== Fragmento del texto ==
ENSEÑANZA

LA LEY

3:14Carlos C





“Cristo nos redimió de la maldición de la ley, hecho por nosotros maldición (porque está escrito: Maldito todo el que es colgado en un madero), para que en Cristo Jesús la bendición de Abraham alcanzase a los gentiles, a fin de que por la fe recibiésemos la promesa del Espíritu” (Gálatas 3.13-14). 
La ley enseña que podemos caminar con Dios como resultado de (a) una gran fortaleza personal y mucha lucha, (b) por la determinación de la mente, voluntad y emociones y (c) por la canalización de todo talento y capacidad. La gracia enseña que por el esfuerzo de Dios, Él camina con nosotros. Dios desea caminar con nosotros y hay solo una cosa que lo impedirá: Los esfuerzos del hombre, la ley. Dios es quien nos busca. “Cuando el día comenzó a refrescar, oyeron el hombre y la mujer que Dios andaba recorriendo el jardín; entonces corrieron a esconderse entre los árboles, para que Dios no los viera. Pero Dios el SEÑOR llamó al hombre y le dijo:
  –¿Dónde estás? (Génesis 3.8-9, NVI).
Hoy, yo preguntaría: “¿Dónde estás?” “¿Dónde está usted?” ¿Está escondido porque el tratar de obedecer la ley le ha hecho sentirse indigno de que Él camine con usted? El deseo del Señor es caminar junto a usted al aire del día. Sin embargo quizá usted está esperando cumplir con una cantidad de “requisitos” a fin de calificar para caminar con Él. No será el cumplimiento de la ley lo que le hará santo y digno del compañerismo del Señor; ¡Cristo hizo eso! Es el caminar de Él junto a usted que lo hará santo, justo y libre. ¡Existe solo una manera de obtener vida abundante y todo intento de hacerlo por medio del esfuerzo propio está destinado al fracaso!

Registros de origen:

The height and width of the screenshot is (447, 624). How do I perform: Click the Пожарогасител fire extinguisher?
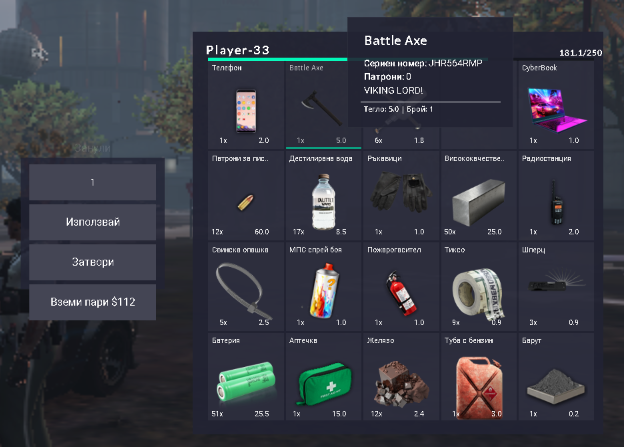pyautogui.click(x=401, y=286)
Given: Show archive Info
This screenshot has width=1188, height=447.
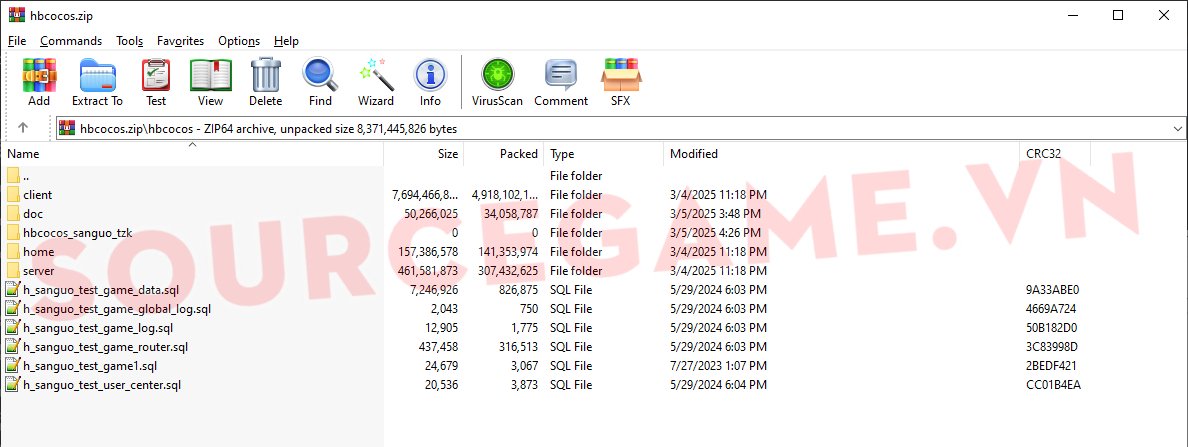Looking at the screenshot, I should 430,81.
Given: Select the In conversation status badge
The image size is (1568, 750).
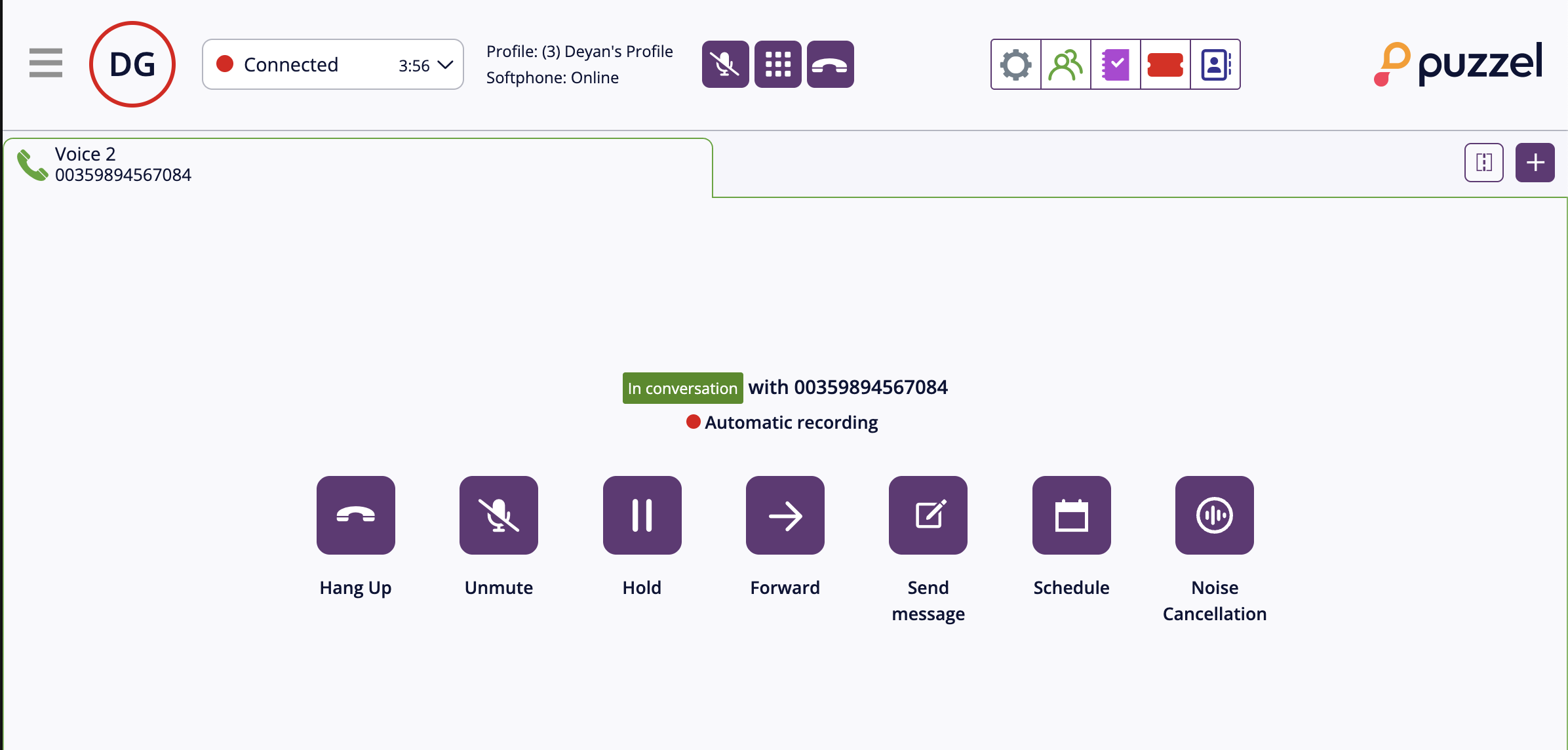Looking at the screenshot, I should tap(682, 387).
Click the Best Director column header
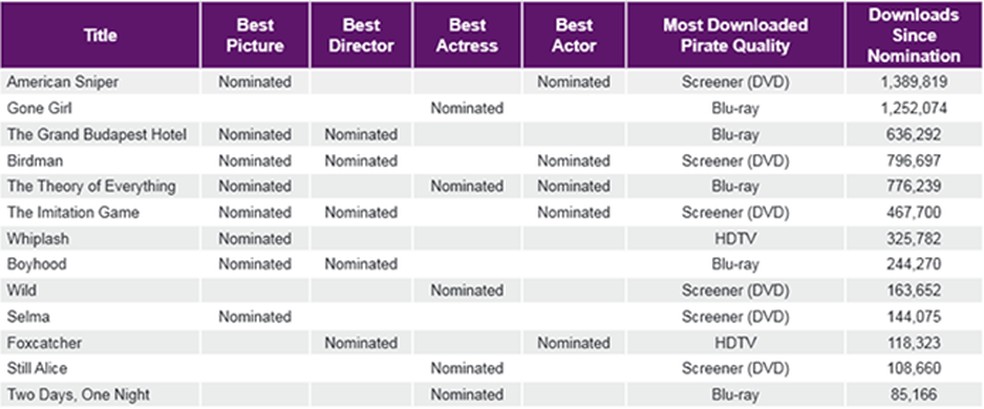 (x=360, y=35)
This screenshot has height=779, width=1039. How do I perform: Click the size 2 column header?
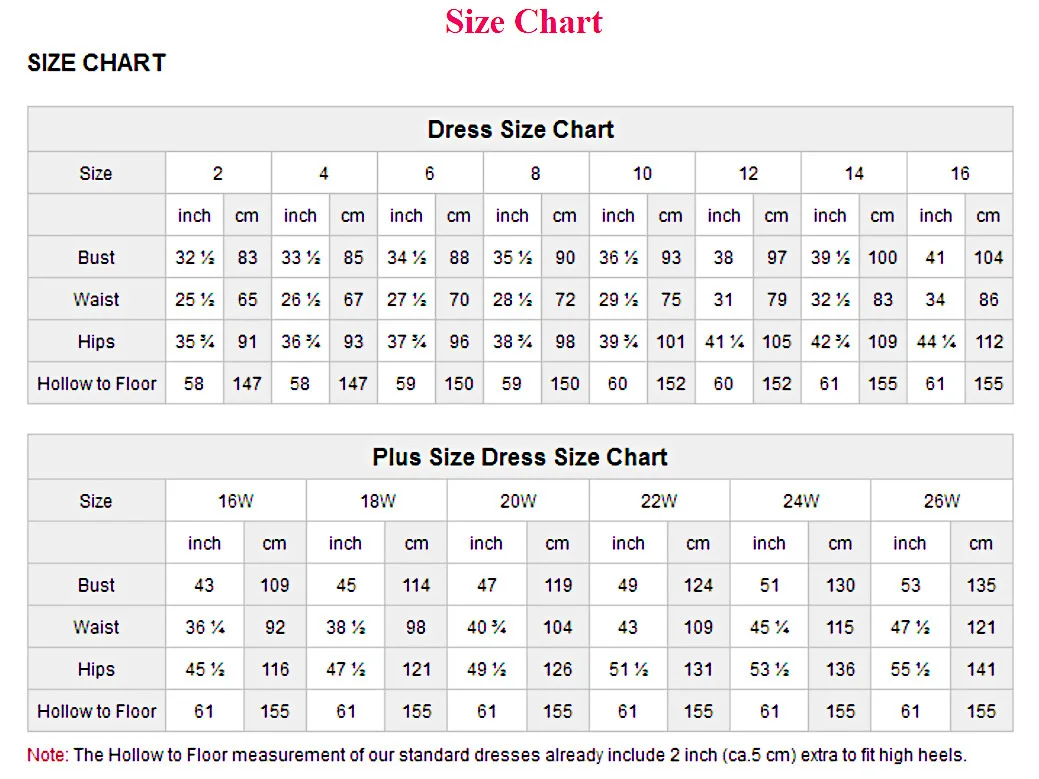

== Consigna ==
Devuelve completo y sin ningún cambio el texto sobre la ley. El material no cumple ninguna función aquí.

== Respuesta ==
ENSEÑANZA

LA LEY

3:14Carlos C





“Cristo nos redimió de la maldición de la ley, hecho por nosotros maldición (porque está escrito: Maldito todo el que es colgado en un madero), para que en Cristo Jesús la bendición de Abraham alcanzase a los gentiles, a fin de que por la fe recibiésemos la promesa del Espíritu” (Gálatas 3.13-14). 
La ley enseña que podemos caminar con Dios como resultado de (a) una gran fortaleza personal y mucha lucha, (b) por la determinación de la mente, voluntad y emociones y (c) por la canalización de todo talento y capacidad. La gracia enseña que por el esfuerzo de Dios, Él camina con nosotros. Dios desea caminar con nosotros y hay solo una cosa que lo impedirá: Los esfuerzos del hombre, la ley. Dios es quien nos busca. “Cuando el día comenzó a refrescar, oyeron el hombre y la mujer que Dios andaba recorriendo el jardín; entonces corrieron a esconderse entre los árboles, para que Dios no los viera. Pero Dios el SEÑOR llamó al hombre y le dijo:
  –¿Dónde estás? (Génesis 3.8-9, NVI).
Hoy, yo preguntaría: “¿Dónde estás?” “¿Dónde está usted?” ¿Está escondido porque el tratar de obedecer la ley le ha hecho sentirse indigno de que Él camine con usted? El deseo del Señor es caminar junto a usted al aire del día. Sin embargo quizá usted está esperando cumplir con una cantidad de “requisitos” a fin de calificar para caminar con Él. No será el cumplimiento de la ley lo que le hará santo y digno del compañerismo del Señor; ¡Cristo hizo eso! Es el caminar de Él junto a usted que lo hará santo, justo y libre. ¡Existe solo una manera de obtener vida abundante y todo intento de hacerlo por medio del esfuerzo propio está destinado al fracaso!